What you will do. Output a character-exact copy of the data, images removed.

Records for processing.
-- Opening Marker --
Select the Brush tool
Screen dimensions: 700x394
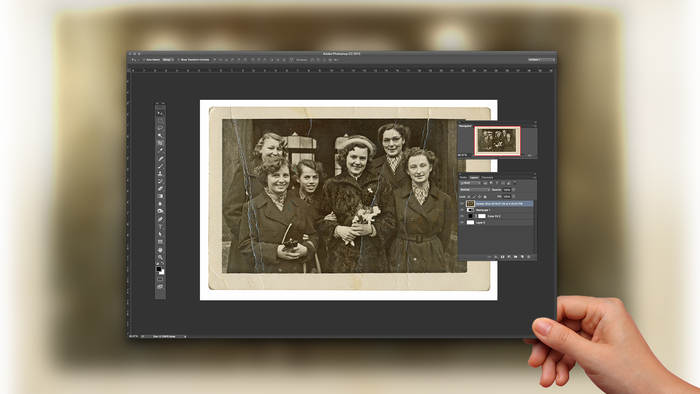coord(160,166)
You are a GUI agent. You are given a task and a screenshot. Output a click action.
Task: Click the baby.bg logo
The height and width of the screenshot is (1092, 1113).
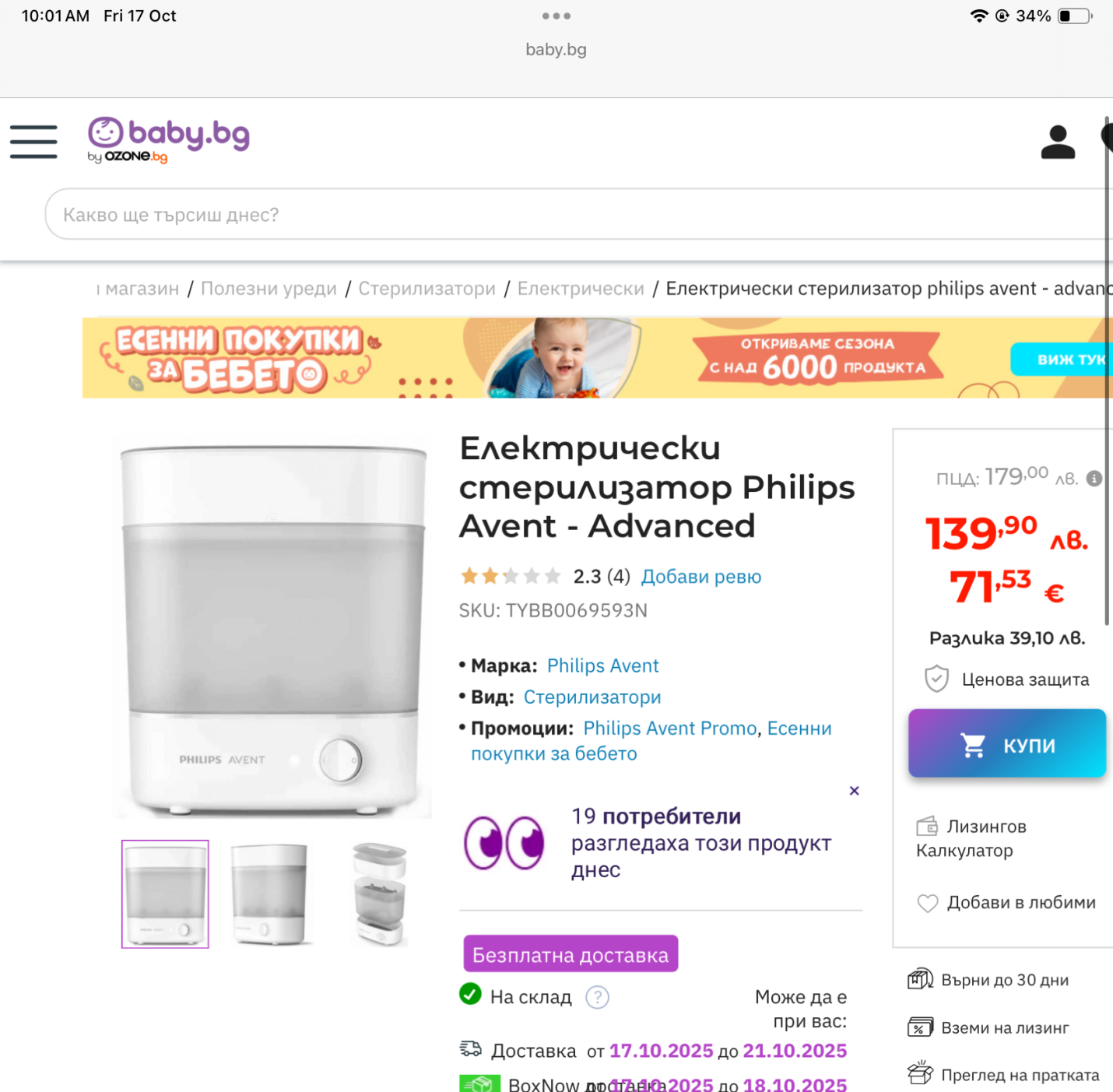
-- Closing Marker --
Written response.
Select the Brush tool
Screen dimensions: 700x394
coord(160,166)
You are a GUI agent. You are given a task and a screenshot. Output a click action.
Task: Click the baby.bg logo
The height and width of the screenshot is (1092, 1113).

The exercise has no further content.